На прошлой неделе мы наткнулись на другое племя. Не обошлось без громких криков и угрожающих потрясаний копьями, но все же кровопролития удалось избежать. Насколько я понял, спор шел из-за каких-то территорий, но учитывая скудное знание языка, мог и ошибиться.

Аборигены в большинстве своем миролюбивы, но и у них случаются стычки, иногда даже между женщинами, которые дерутся не хуже мужчин. Я однажды оказался свидетелем стычки двух женщин, когда одна покалечила другую заостренной палкой, – такими они обычно выкапывают батат, основу их рациона.

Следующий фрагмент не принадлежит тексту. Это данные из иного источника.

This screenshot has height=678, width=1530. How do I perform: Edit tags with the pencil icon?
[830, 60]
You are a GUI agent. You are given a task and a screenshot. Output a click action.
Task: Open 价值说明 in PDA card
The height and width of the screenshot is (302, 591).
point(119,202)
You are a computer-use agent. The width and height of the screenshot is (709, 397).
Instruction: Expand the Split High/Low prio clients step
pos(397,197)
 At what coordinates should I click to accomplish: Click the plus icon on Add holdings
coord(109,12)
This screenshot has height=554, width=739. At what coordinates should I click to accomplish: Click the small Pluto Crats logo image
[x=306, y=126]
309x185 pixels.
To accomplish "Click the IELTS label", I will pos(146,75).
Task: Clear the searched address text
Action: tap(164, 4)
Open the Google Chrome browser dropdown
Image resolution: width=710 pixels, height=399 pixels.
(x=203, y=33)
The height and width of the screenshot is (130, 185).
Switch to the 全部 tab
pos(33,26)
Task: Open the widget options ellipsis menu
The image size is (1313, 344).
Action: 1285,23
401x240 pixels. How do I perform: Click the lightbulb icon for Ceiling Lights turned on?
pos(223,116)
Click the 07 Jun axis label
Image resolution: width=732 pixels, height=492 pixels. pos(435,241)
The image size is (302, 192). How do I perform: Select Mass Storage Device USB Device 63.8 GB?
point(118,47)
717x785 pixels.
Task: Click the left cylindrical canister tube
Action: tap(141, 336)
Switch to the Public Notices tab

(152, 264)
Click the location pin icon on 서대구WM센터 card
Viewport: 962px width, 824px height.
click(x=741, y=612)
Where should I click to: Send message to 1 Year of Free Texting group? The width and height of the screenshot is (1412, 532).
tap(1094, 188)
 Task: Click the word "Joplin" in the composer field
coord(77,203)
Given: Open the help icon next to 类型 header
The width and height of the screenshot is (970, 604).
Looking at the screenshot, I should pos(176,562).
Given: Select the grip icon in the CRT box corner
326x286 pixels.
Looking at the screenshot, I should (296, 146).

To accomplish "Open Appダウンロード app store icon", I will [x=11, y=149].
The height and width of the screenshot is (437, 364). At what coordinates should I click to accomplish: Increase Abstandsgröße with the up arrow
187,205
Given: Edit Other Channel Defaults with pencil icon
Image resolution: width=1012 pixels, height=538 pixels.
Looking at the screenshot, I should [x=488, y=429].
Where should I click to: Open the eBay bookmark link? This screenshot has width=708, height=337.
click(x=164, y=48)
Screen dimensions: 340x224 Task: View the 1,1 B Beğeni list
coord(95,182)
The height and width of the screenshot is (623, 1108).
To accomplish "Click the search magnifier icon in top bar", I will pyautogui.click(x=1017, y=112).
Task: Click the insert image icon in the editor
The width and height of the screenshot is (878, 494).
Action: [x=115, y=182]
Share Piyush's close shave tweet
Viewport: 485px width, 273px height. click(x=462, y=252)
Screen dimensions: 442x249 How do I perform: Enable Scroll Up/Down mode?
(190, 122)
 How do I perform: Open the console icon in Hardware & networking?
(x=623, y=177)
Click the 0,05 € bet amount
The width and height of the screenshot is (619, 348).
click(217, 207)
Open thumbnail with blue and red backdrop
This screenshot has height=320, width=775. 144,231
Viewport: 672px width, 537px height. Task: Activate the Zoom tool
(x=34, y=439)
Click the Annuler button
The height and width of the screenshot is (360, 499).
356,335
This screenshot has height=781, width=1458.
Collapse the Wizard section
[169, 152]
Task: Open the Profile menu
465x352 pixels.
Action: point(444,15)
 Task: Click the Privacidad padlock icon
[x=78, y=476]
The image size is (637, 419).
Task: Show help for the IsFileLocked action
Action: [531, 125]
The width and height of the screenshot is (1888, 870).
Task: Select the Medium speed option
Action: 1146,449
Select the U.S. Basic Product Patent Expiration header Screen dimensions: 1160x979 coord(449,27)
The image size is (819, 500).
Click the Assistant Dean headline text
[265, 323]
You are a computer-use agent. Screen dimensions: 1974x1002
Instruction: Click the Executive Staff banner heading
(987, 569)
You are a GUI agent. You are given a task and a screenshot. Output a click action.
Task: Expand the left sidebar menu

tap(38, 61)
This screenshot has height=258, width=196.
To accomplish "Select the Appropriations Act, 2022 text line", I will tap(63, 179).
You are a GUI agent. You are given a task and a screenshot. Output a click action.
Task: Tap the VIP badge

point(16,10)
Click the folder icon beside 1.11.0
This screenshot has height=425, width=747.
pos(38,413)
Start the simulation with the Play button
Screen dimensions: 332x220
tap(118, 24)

В пище туземцы весьма неприхотливы – едят все, что попадается на их пути. Мужчины охотятся на диких животных и птиц, ловят рыбу, когда оказываются у воды. Кроме того, они едят всяких насекомых и гусениц – это считается у них деликатесом. Женщины собирают то, что растет: плоды, семена, орехи, ягоды, корешки, клубни – и добывают сердцевину пальм. У туземцев очень своеобразный хлеб. Это запеченные в золе лепешки из пресного теста, которое готовят из различных размолотых семян и воды. Должен признаться, мне потребовалось время, чтобы привыкнуть к их пище.

Теперь, когда я немного их понимаю, мне стало интересно слушать истории, которые они рассказывают по вечерам у костров. Насколько я понял, они верят в добрых и злых духов и волшебство, определенных животных и птиц, некоторые деревья или даже целые рощи, камни считают священными. В нашем племени есть маг, или колдун, который никогда не располагается в основном лагере. Его считают своего рода богом и относятся к нему с благоговением. Колдун носит древний амулет (мне так и не довелось его увидеть), который издает тот устрашающий раскатистый рев, который я когда-то слышал. Когда я слышу этот звук, мне видится расстояние, отделяющее меня от так называемого цивилизованного мира, и у меня возникает непреодолимое желание молиться, только я не знаю, какому богу.